Don Weise, formerly of Alyson Books, has launched his own press to publish LGBT literature. It sounds like it is a print press and will publish 15 to 20 books per year in both fiction and non fiction. More at Publishers’ Weekly.
Lagardere, the parent corporation of Hachette (who owns Grand Central, Forever, and Orbit imprints among others), suffered another drop in sales when measured against last year’s results because the Stephenie Meyer book sales have slowed. Ebooks totalled 9% of HBG USA’s sales for the first nine months of this fiscal year. Source: PW.
According to Forrester Research, the ebook industry will near $1billion in sales and predicts that by 2015, just five years from now, the digital market will be $3 billion. The article from Forrester says that digital should be the default for publishing because it is a single revenue business.
At that size and higher, not only do publishers need to take digital seriously, they must make it the new default for publishing, preparing for a day in which physical book publishing is an adjunct activity that supports the digital publishing business. And this dramatic reversal will have happened faster in book publishing than in any other media business. Not just because publishers have had years to watch other media industries face the digital transition, but also because book publishing is a single-revenue business. Music used to generate revenue from the radio, from CD sales, and from concert tickets.
Source: Forrester Blog
Charles Stross is a hardcore Sci Fi author with a very loyal following. I don’t read Stross’ work but apparently he is notorious for claiming that cunt is not a misogynistic insult in the UK like it is in the US. His latest peeve? Whoever let the girls into the steampunk club is going to get it.
We’ve been at this point before with other sub-genres, with cyberpunk and, more recently, paranormal romance fang fuckers bodice rippers with vamp- Sparkly Vampyres in Lurve: it’s poised on the edge of over-exposure. Maybe it’s on its way to becoming a new sub-genre, or even a new shelf category in the bookstores. But in the meantime, it’s over-blown. The category is filling up with trashy, derivative junk and also with good authors who damn well ought to know better than to jump on a bandwagon.
You see, the late 19th Century was a terrible, terrible time to live and all this girlie steampunk shit is falsely romantiscizing the era because the “taproots” of the genre is people having adventures in really horrible time periods. In other words, throw a few starving adults feeding off the breastmilk of a newly minted mother ala Grapes of Wrath and maybe, just maybe, you are closing in on a realistic feel for the time period.

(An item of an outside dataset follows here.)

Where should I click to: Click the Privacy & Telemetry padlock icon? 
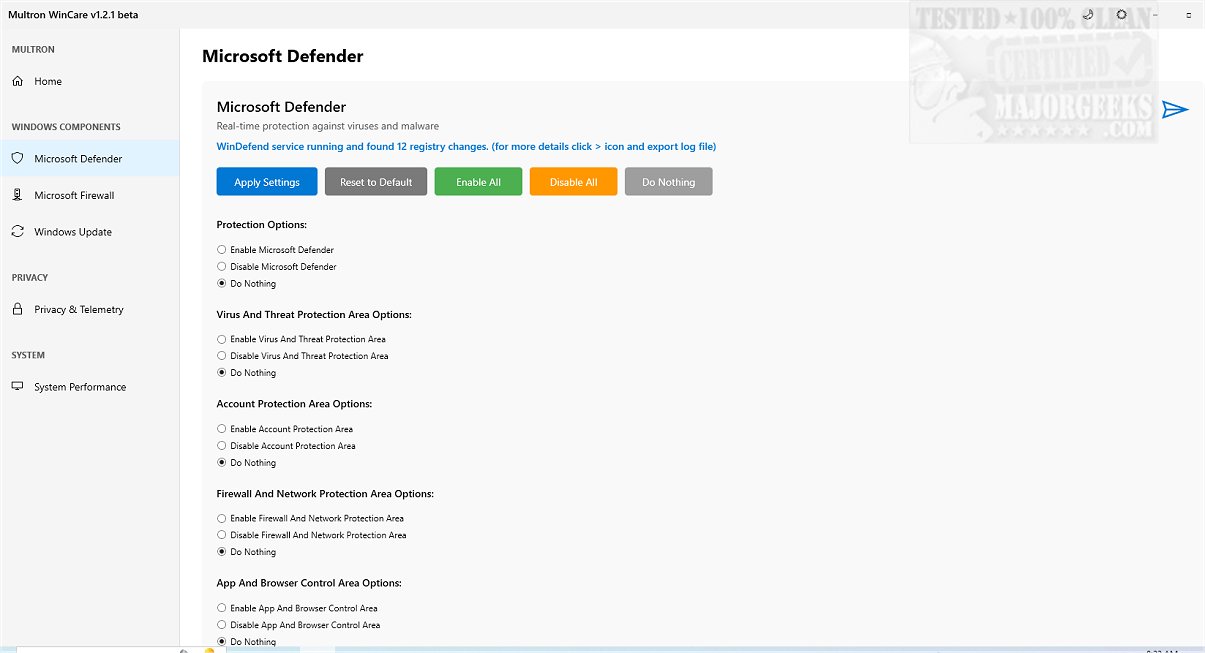(x=18, y=310)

Cherie Priest, author of the Bestselling novel, Boneshaker, was called out specifically by Stross for her scientifically improbable gas induced zombies. Priest responds:
OMG YOU GUYS it has come to my attention that SOMEONE on the internet is saying that my fictional 19th century zombies are NOT SCIENTIFICALLY SOUND. Naturally, I am crushed. To think, IF ONLY I'd consulted with a zombologist or two before sitting down to write, I could've avoided ALL THIS EMBARRASSMENT.
Scott Westerfeld, a YA author, suggests that the great thing about YA readers is that they don’t view things with the same rigidity as adults. (I actually don’t buy this whole heartedly because otherwise you wouldn’t have the “OMG there are no books for boys” refrain)
Probably the biggest problem with Stross’ lament is, as suggested by Westerfeld, he isn’t reading the books about which he is complaining. For example, had he taken the time to read one of those awful steampunk books by girls such as the Iron Duke, he would know that even girls are writing about a time period that is fraught with political unrest, racism, and dire living conditions. Yes, there is love and sex in it, but in order for us to be here today, there would have had to be some love and sex during the Industrial Revolution, even a revisionary one.